There are rare and significant pathologies that can affect the umbilicus.  Most of these will present at birth or in a way that alerts the clinician to the fact that something is clearly not right,  The more common presentations and the best approach to each are:


Skin presentations

Lots of things can happen to the skin of a baby in the first few days and weeks.  Most presentations are either normal phenomena (peeling skin), dysfunctional but harmless (erythema toxicum) or problematic but mostly uncomplicated (cradle cap).

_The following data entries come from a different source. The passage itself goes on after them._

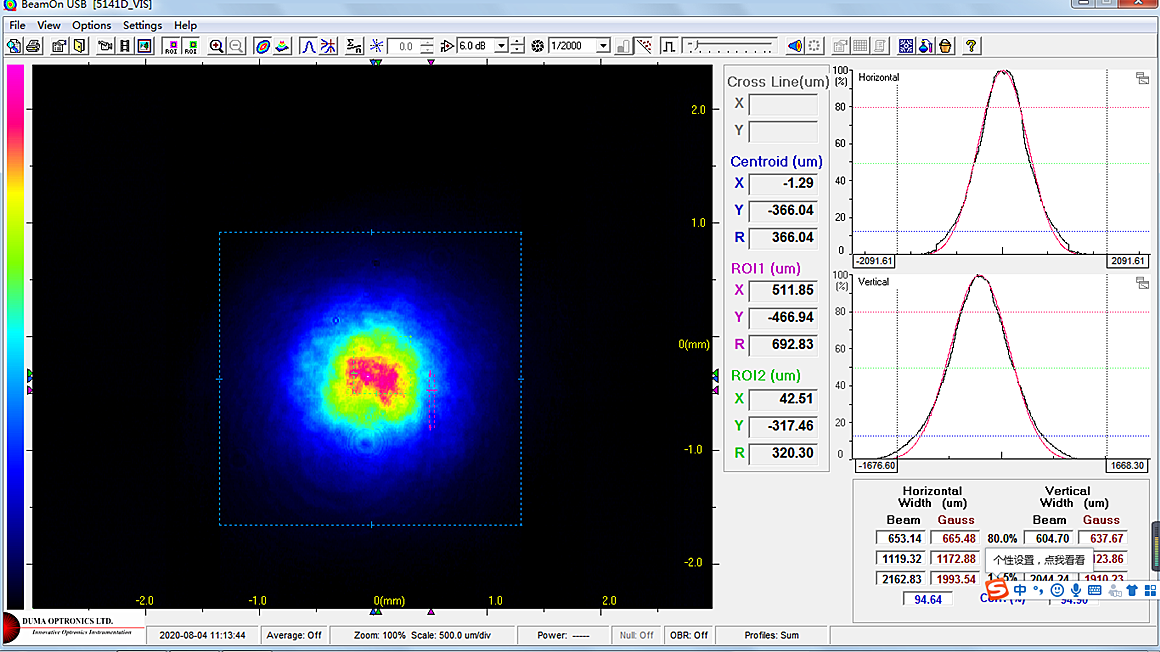
Task: Toggle the second ROI button
Action: 190,46
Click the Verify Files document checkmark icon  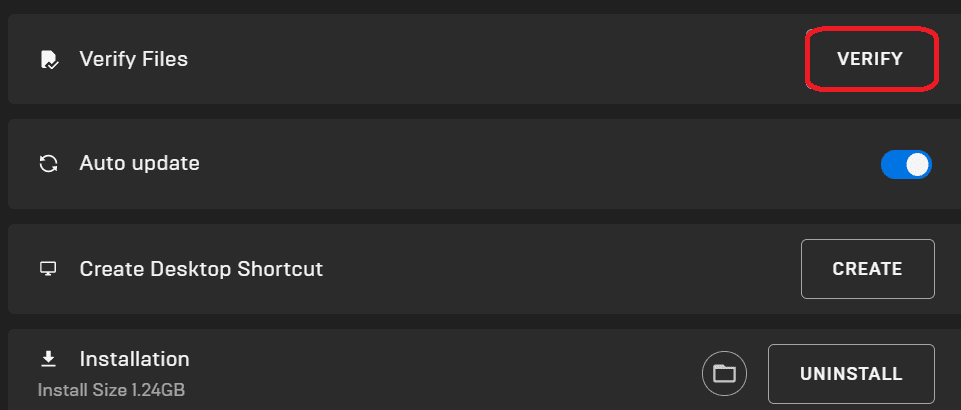(x=48, y=59)
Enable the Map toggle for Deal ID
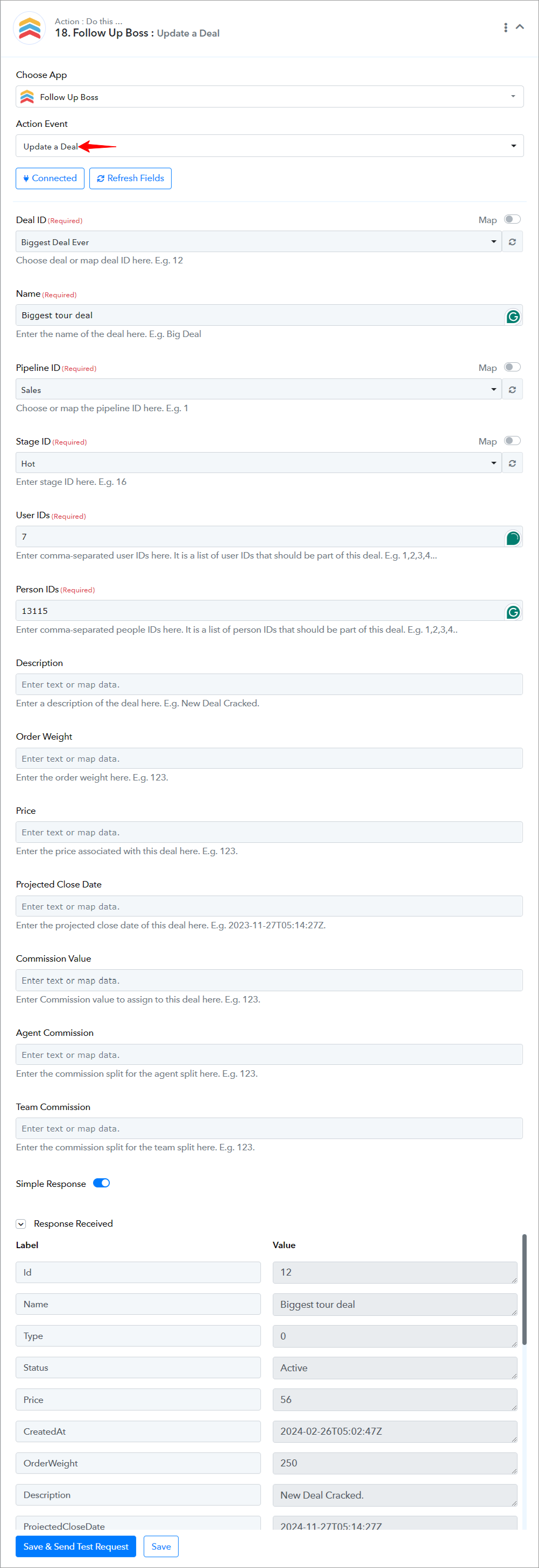539x1568 pixels. click(x=512, y=219)
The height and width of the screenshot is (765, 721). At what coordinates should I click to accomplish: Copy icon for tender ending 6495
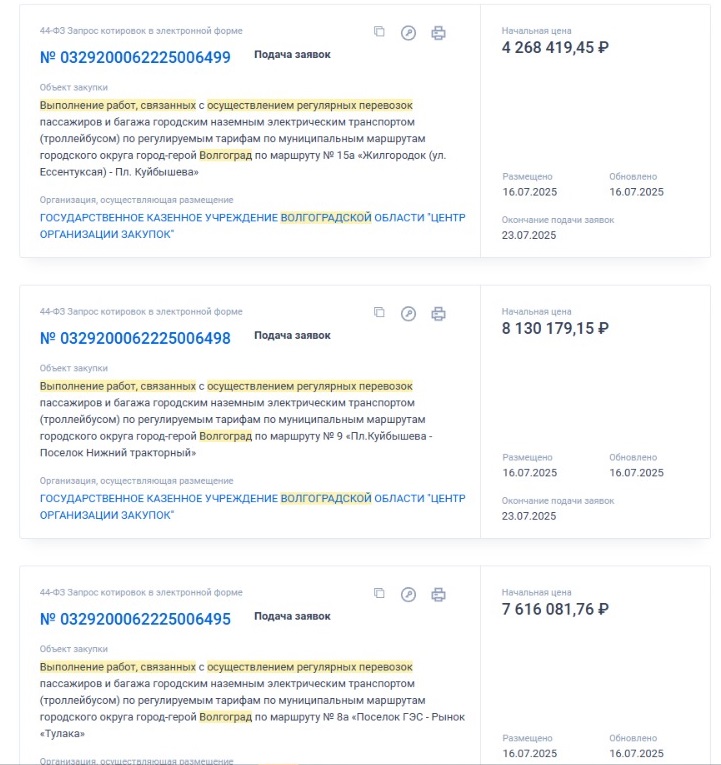tap(379, 593)
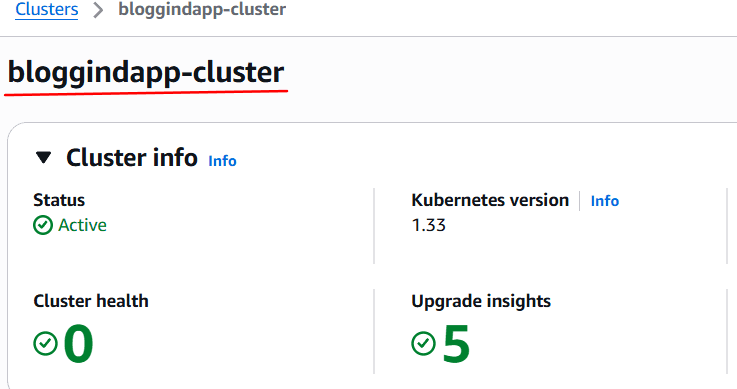Click the Upgrade insights checkmark icon
The height and width of the screenshot is (389, 737).
pyautogui.click(x=423, y=343)
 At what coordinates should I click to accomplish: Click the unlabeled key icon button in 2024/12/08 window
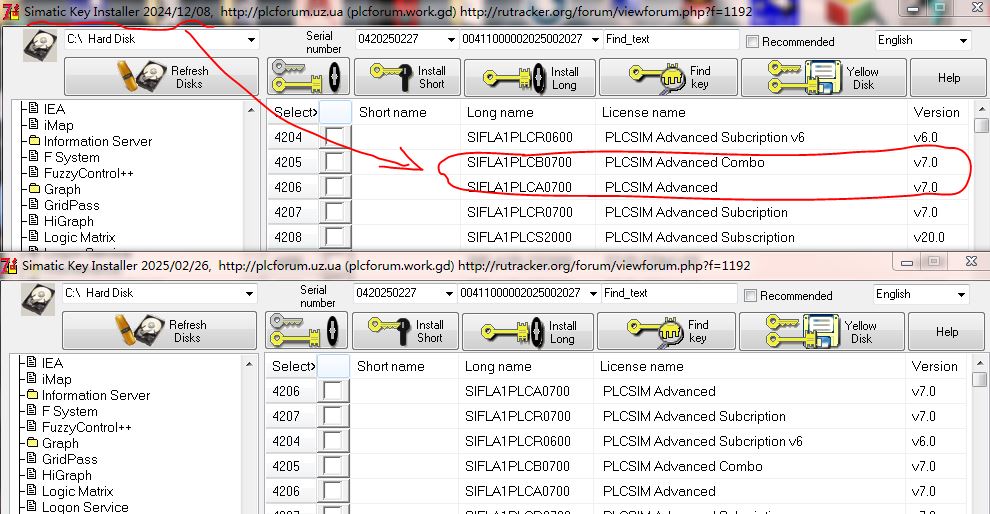[x=308, y=77]
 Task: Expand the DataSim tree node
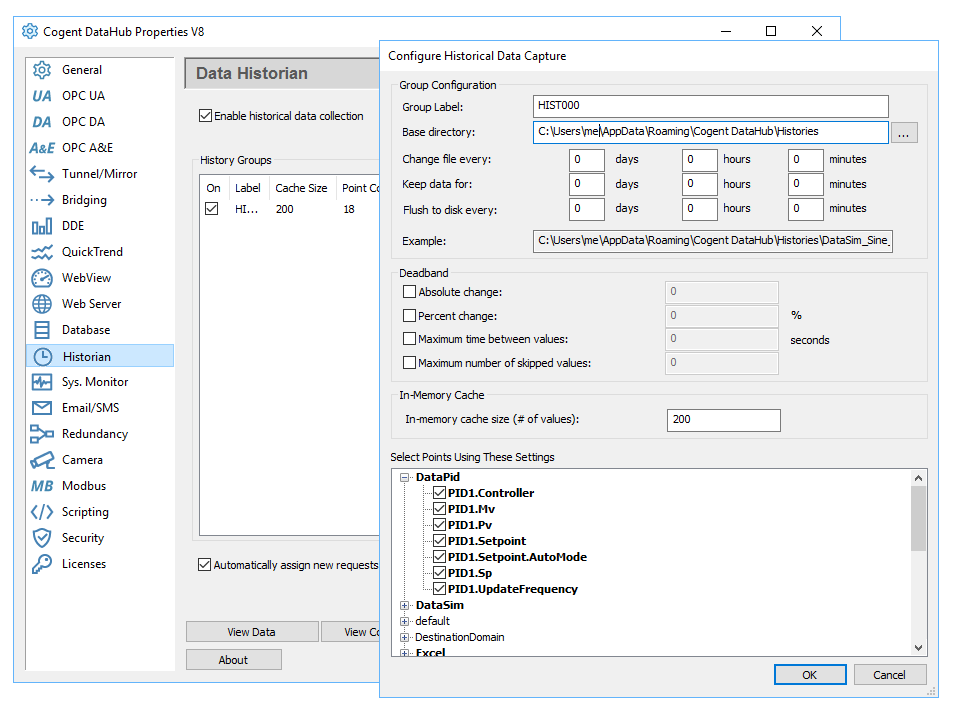point(406,605)
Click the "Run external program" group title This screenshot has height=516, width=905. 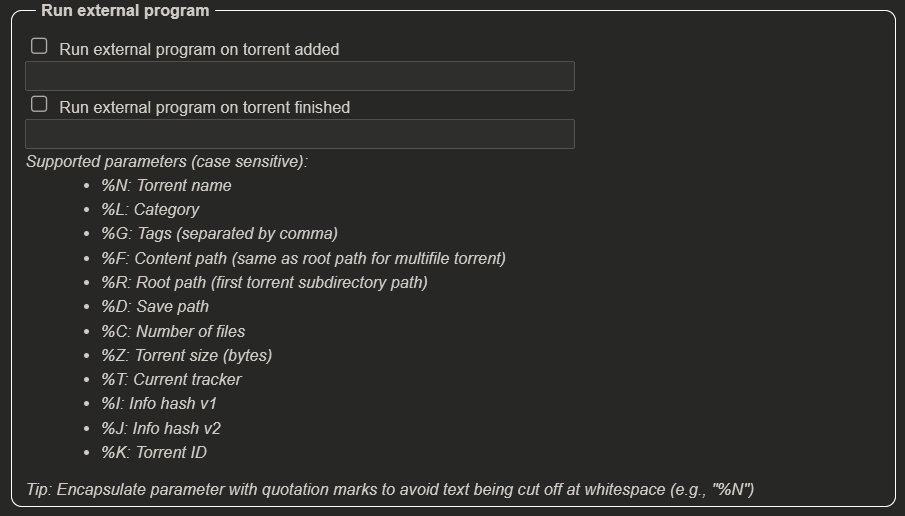point(125,10)
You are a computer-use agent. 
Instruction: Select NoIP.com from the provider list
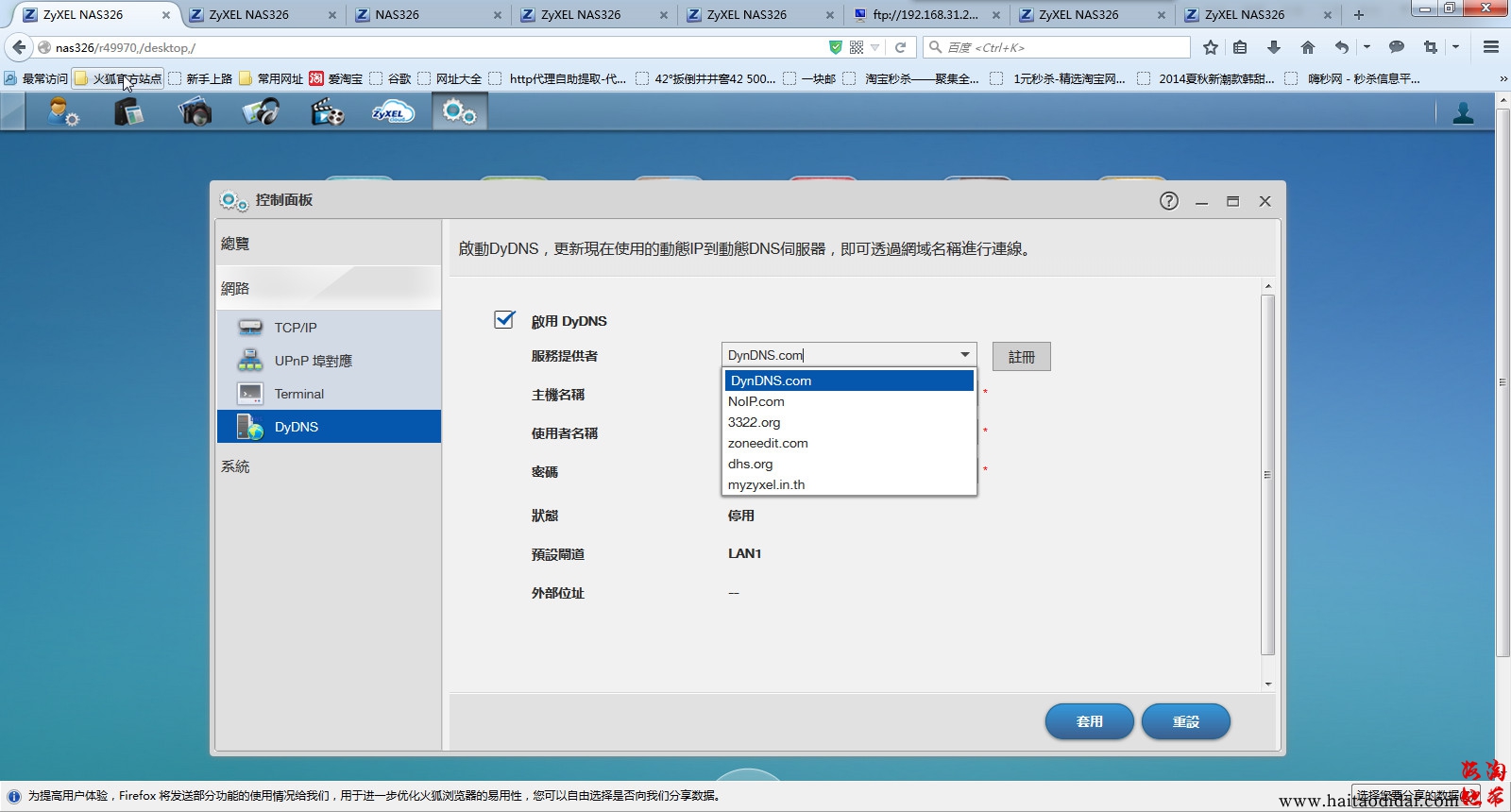click(x=756, y=401)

Picture credit: Skin Deep - a DTFB project

In each case there are simple questions to be answered

  • Peeling skin - Is the baby well?  Is there dermis exposed by the peeling skin (if so then epidermolysis bullosa is a possibile diagnosis)?
  • Erythema toxicum - Is the baby well (erythema toxicum is completely harmless)?
  • Cradle cap (seborrheaic dermatitis capitis) - Is the baby well?  Does the skin have signs of infection?

Peeling skin and erythema toxicum are best left alone.  Cradle cap can be treated with olive oil in most cases.  Occasionally it can become infected.


Jittery Movements

Sleep myoclunus is a normal phenomenon at all ages.  In babies it can cause people to worry thet their child is having a seizure.  This is partly due to the protective reflexes that they are born with such as the moro reflex.

Here we go again with the standard procedure for a newborn presentation:

  • Assess the problem - Are the movemments occuring during or around sleep time?  Is the baby otherwise normal in between episodes?
  • Look at the baby - Do they appear well?  Are they developing normally. Measure and plot head circumference.
  • Decide if there is a significant problem (e.g. Infantile spasms/ West syndrome)
  • If not, don't do an unecessary test or give an unnecessary treatment.  Explain, reassure and give safetynetting advice.

Demedicalising infancy is a good thing to do.  The simple apprach of assess, look and decide will allow you to do that in the majority of cases.  In the rare cases of the discovery of a red flag or atypical presentation, there are always the options of advice or referral.